With the heat approaching new highs every day, it’s made for an entertaining distraction on our big screens in the AC-filled living rooms. With all the headlines of reality TV stars playing politics, it could be easy to overlook something that happened earlier this week.
With Congress wrapping up their business to get home for August recess, President Barack Obama enlisted a time-honored tactic of his on Monday: the regulatory executive order. At a press conference, he and Environmental Protection Agency Administrator Gina McCarthy laid out their plan to force power plants to shift away from using fossil fuels. This follows similar efforts this summer to redefine “waters of the United States” and the use of hydraulic fracturing.
Believe it or not, Louisiana is a coal-producing state and some electricity Louisianans consume is a result of coal. This rule is damaging to Louisiana. In one speech, he has now virtually doomed the coal industry to extinction.
It is important to remember it was the government, under the Carter administration, who encouraged the construction of coal-fired power plants in Louisiana. Louisiana citizens and industry paid for these investments in their electricity bills then. And it will be Louisiana citizens who will pay for the shutdown or conversion of these same facilities.
Just last year, President Obama was touting natural gas as the “bridge fuel” that would help carry out greenhouse gas reductions. His tone changed this week remaining all but silent on the benefits of natural gas and instead, rallying around a renewable incentive program.
The oil and gas industry has made incredible strides in this space through the use of newer technologies and efficiencies developed. Countless reports back up this claim. Additionally, these industry-led reductions have been done without the additional cost to tax payers that the EPA plan includes.

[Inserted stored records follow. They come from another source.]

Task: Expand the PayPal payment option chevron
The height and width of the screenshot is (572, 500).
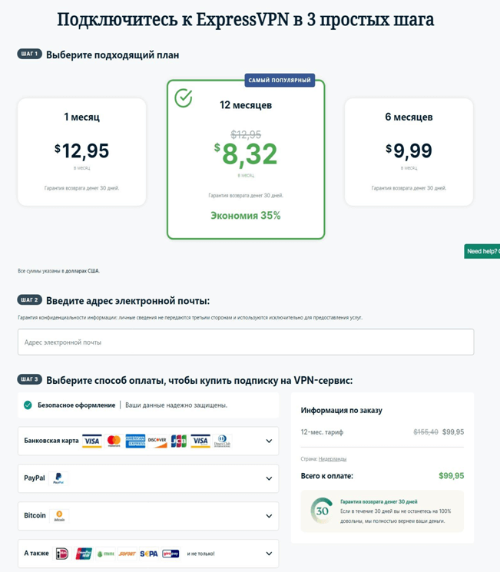Action: [x=269, y=478]

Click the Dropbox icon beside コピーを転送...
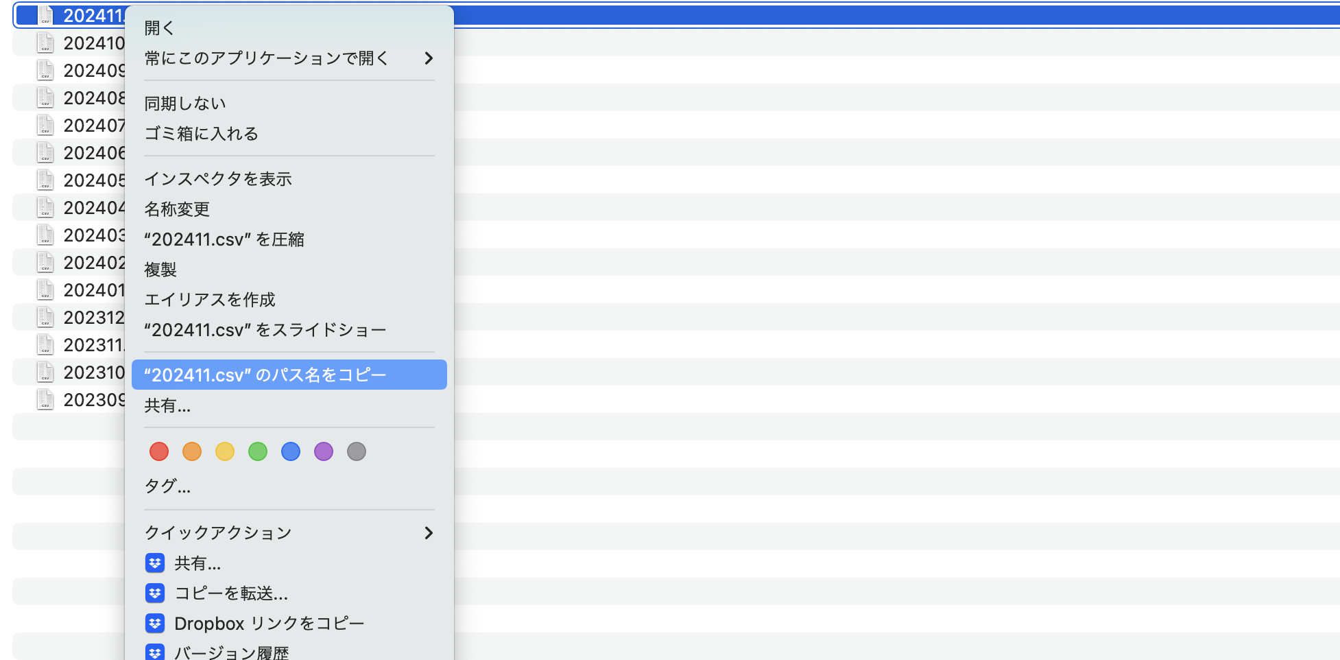pos(155,593)
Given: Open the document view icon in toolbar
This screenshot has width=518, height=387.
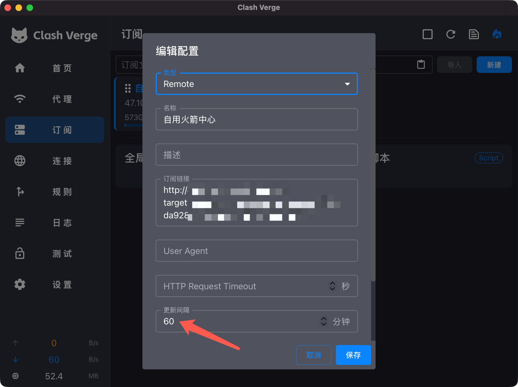Looking at the screenshot, I should tap(474, 35).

The bottom line is this rule will negatively impact the oil and gas industry and will result in higher electricity bills for all Louisianans.
There is a glimmer of hope. States have until 2018 to devise their plan on how to achieve these goals (assuming no congressional or judicial action halts the rule beforehand). Since it would be a final rule, the continuation of this program is determined by who is in the White House. The winner in 2016 could decide to shelve it. To borrow a phrase from Mr. Trump – the winner in 2016 could decide to say, “you’re fired” to such a tremendous burden on taxpayers in America that will have no material impact on global greenhouse gas emissions. Let’s hope they do.